A key tension is whether unpaid or unclaimed interest can be capitalized (added to cost) when you sell. Some tax experts argue that if you never claimed interest as a deduction, adding it to acquisition cost should not cause a “double benefit.” Others warn that tax officers may challenge this, and courts have given mixed rulings. This means documentation and a clear legal position are vital before you file.
The new tax regime vs old: what happens to interest
Under the old tax regime, Section 24(b) let taxpayers claim home loan interest on self-occupied property (up to ₹2 lakh per year), and standard rules applied for let-out property (interest fully deductible, subject to set-off limits). The new regime restricts such reliefs. Broadly, you cannot claim the self-occupied home loan interest deduction under Section 24(b) in the new regime; and set off of house property losses against other income is barred, tightening how interest interacts with total income.
Even under the new regime, tax treatment varies by property type. Practical guides highlight that benefits under Sections 80C and 24 are the main levers in the old regime, while the new regime reduces or removes several deductions and set offs. This forces sellers to think carefully about whether interest was ever claimed and how that affects capital gains computation later.
Can you add interest to the “cost of acquisition” to cut capital gains?
The law on capital gains allows you to reduce taxable gain by deducting the indexed cost of acquisition and improvement. The debate is whether home loan interest counts as part of that cost. Many professionals say capitalization of interest is viable where the interest was incurred to acquire, construct, or improve a property and was never claimed as a deduction earlier—so there is no double benefit. However, judicial views are not uniform, and assessments can vary by facts and evidence.
Experts analysis notes two competing positions: one favouring inclusion of unclaimed interest as cost, and another warning that this may trigger disputes if the interest is not closely tied to acquisition/ construction, or if documentation is weak. If you adopt capitalization, keep bank certificates, loan sanction letters, interest certificates, and timelines proving that interest relates to acquisition or construction, not mere occupation.

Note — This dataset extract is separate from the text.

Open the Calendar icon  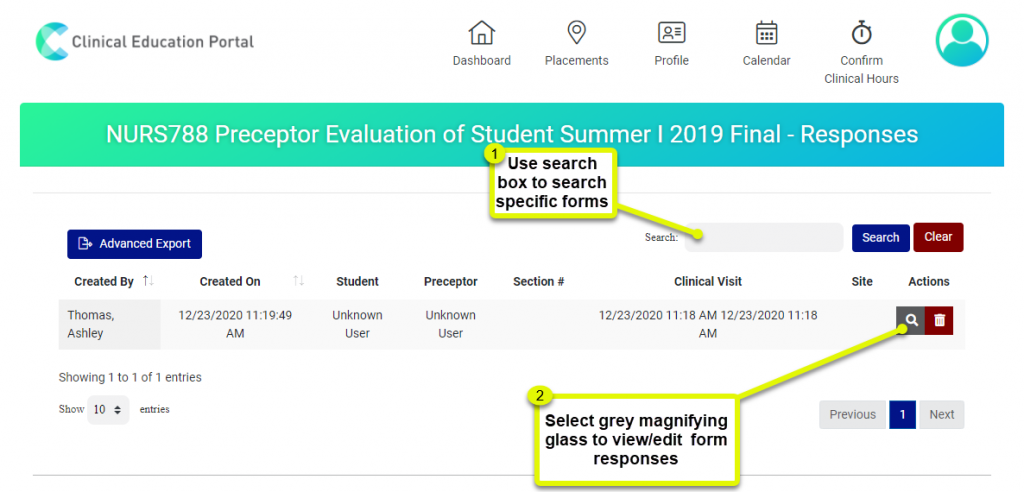coord(766,33)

Self-occupied vs let-out: the impact on your tax plan
- Self-occupied property: Under the new regime, the popular Section 24(b) deduction for interest is not available. If you never claimed interest in past years, some taxpayers try to add eligible interest (linked to acquisition/ construction) to the property’s cost when selling. This may help reduce capital gains but can be questioned by the tax department, so prepare for scrutiny.
- Let-out property: Interest remains central to computing income from house property, but the new regime restricts set-off of house property losses against other income, limiting the overall tax advantage. When selling, capitalization questions depend on whether the same interest has already reduced income earlier; double-dipping must be avoided to stay compliant.
ClearTax’s guidance underscores that benefits change with regime, ownership structure (individual vs joint), and property type, and that Sections 24 and 80C drive most relief in the old regime—less so in the new regime.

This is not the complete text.